Angebot wird ausgebaut
Mit der Übernahme baut Holcim sein Angebot an Wandlösungen, Bodenbelägen und Brandschutzlösungen in Europa weiter aus. „Diese strategische Übernahme ist ein weiterer Meilenstein in unserer Vision, der führende Partner für nachhaltiges Bauen zu sein, und beschleunigt den Ausbau unseres wertschöpfungsstarken Bereichs Building Solutions im Einklang mit unserer Strategie NextGen Growth 2030“, so Holcim CEO Miljan Gutovic. „Fermacell und Aestuver ergänzen Holcims bestehende Premium-Marken Ytong, Silka, Hebel und Multipor – und erweitern unser Lösungsangebot für integrierte Bausysteme und für modulares Bauen.“
Der Transaktionswert beträgt nach Angaben von Holcim 840 Millionen Euro. Das entspreche einem impliziten Pro-forma-EBITDA-Multiple für 2027 von 9,5x beziehungsweise 7,6x nach Synergien in Höhe von rund EUR 22 Millionen im dritten Jahr.

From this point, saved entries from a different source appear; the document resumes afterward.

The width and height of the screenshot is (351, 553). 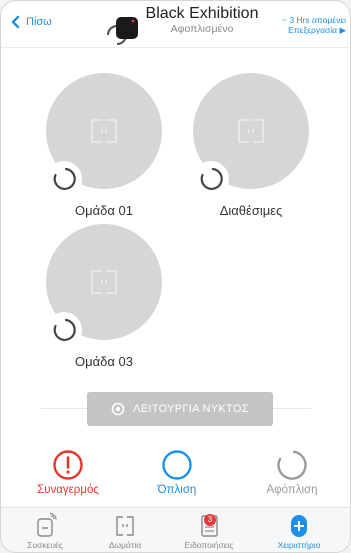 I want to click on rooms-icon, so click(x=125, y=526). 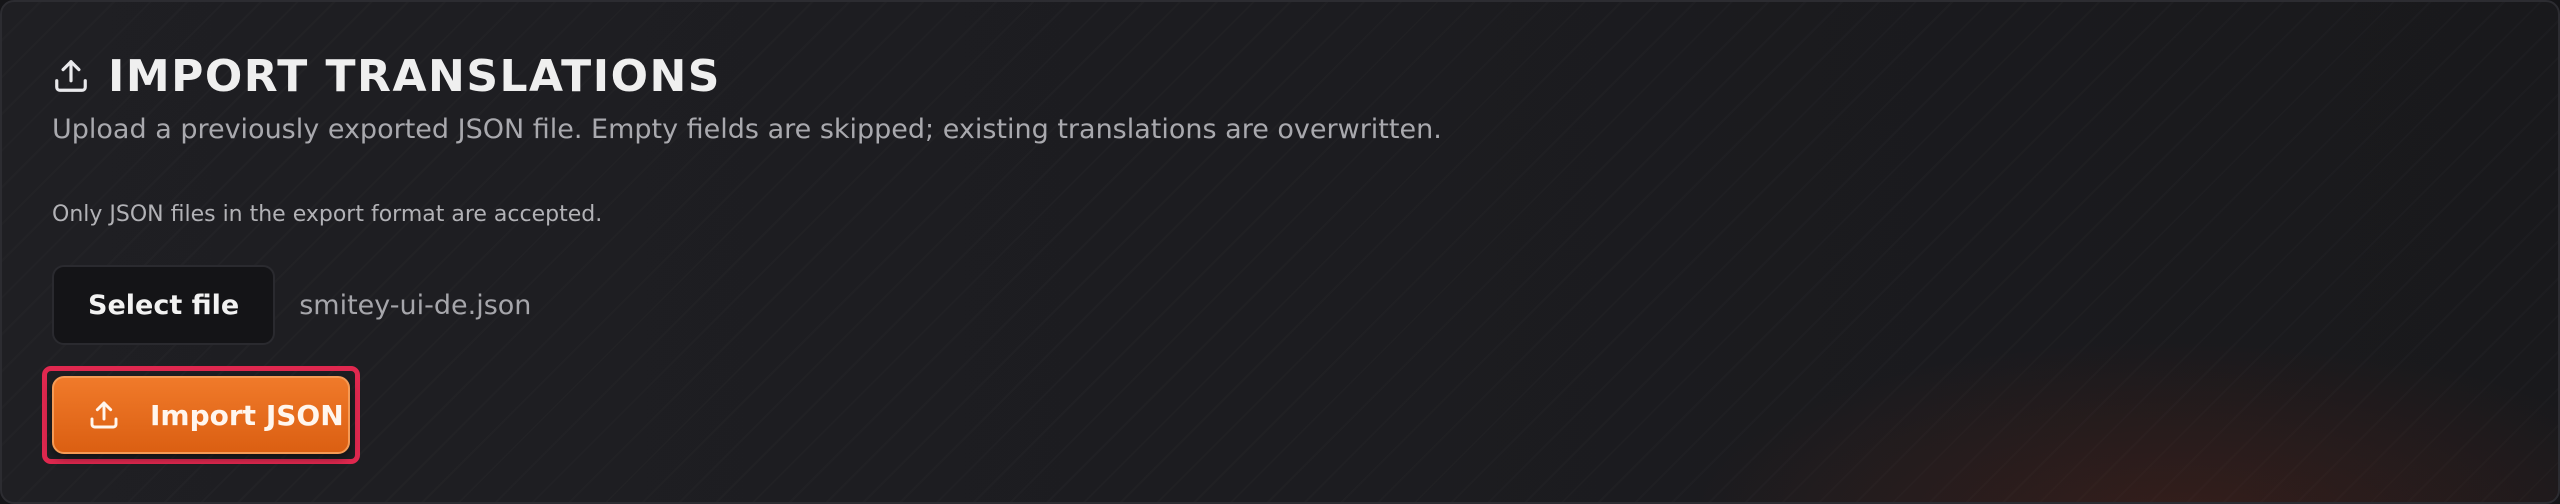 What do you see at coordinates (292, 305) in the screenshot?
I see `file-picker: Select file smitey-ui-de.json` at bounding box center [292, 305].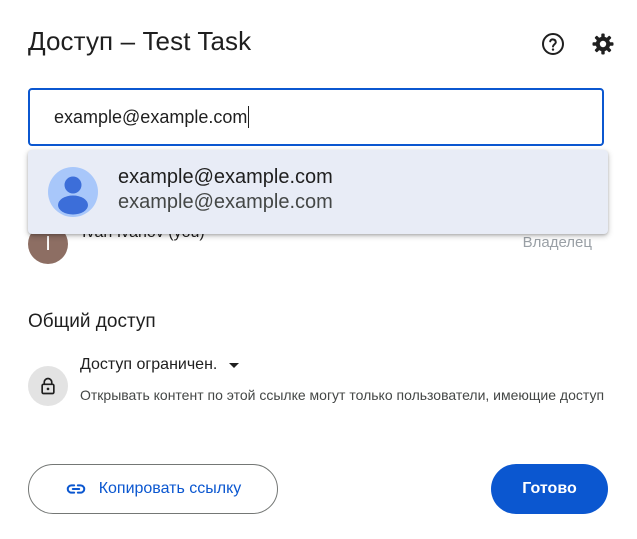  Describe the element at coordinates (73, 192) in the screenshot. I see `person-icon` at that location.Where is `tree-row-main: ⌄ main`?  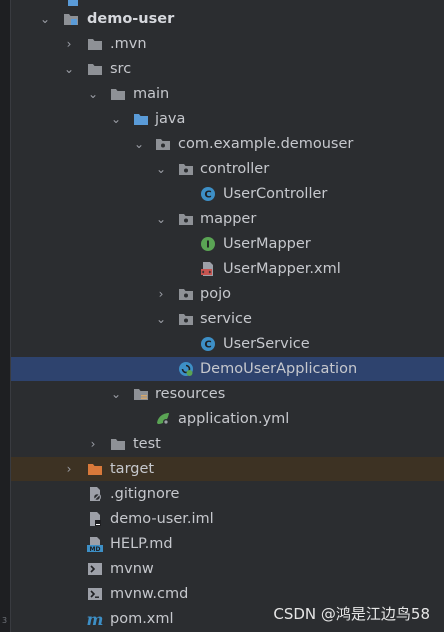 tree-row-main: ⌄ main is located at coordinates (228, 94).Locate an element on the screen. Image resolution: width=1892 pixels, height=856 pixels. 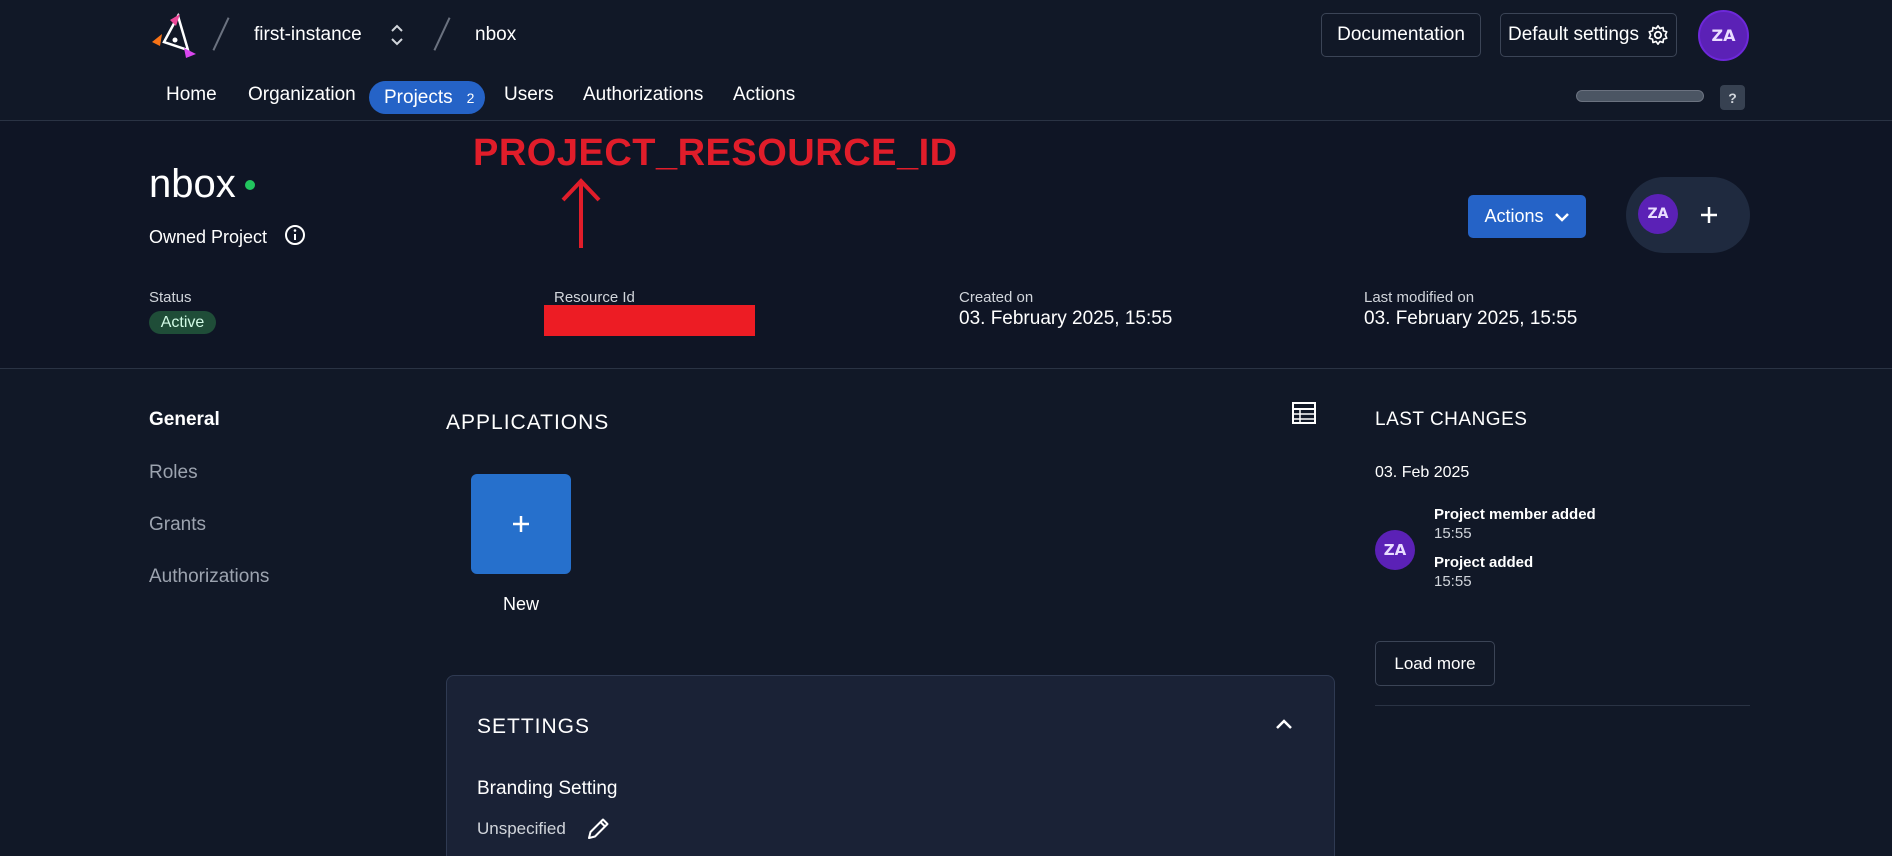
change-entry-title: Project member added is located at coordinates (1515, 514).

Holcim erwartet, dass sich die Übernahme bereits im ersten Jahr positiv auf den Gewinn pro Aktie (EPS) auswirken wird. Die Transaktion stehe im Einklang mit dem Bekenntnis von Holcim zu Finanzdisziplin und einer wachstumsorientierten Kapitalallokation. Sie erfolgt vorbehaltlich der üblichen Bedingungen und behördlichen Genehmigungen und wird voraussichtlich im ersten Halbjahr 2027 abgeschlossen.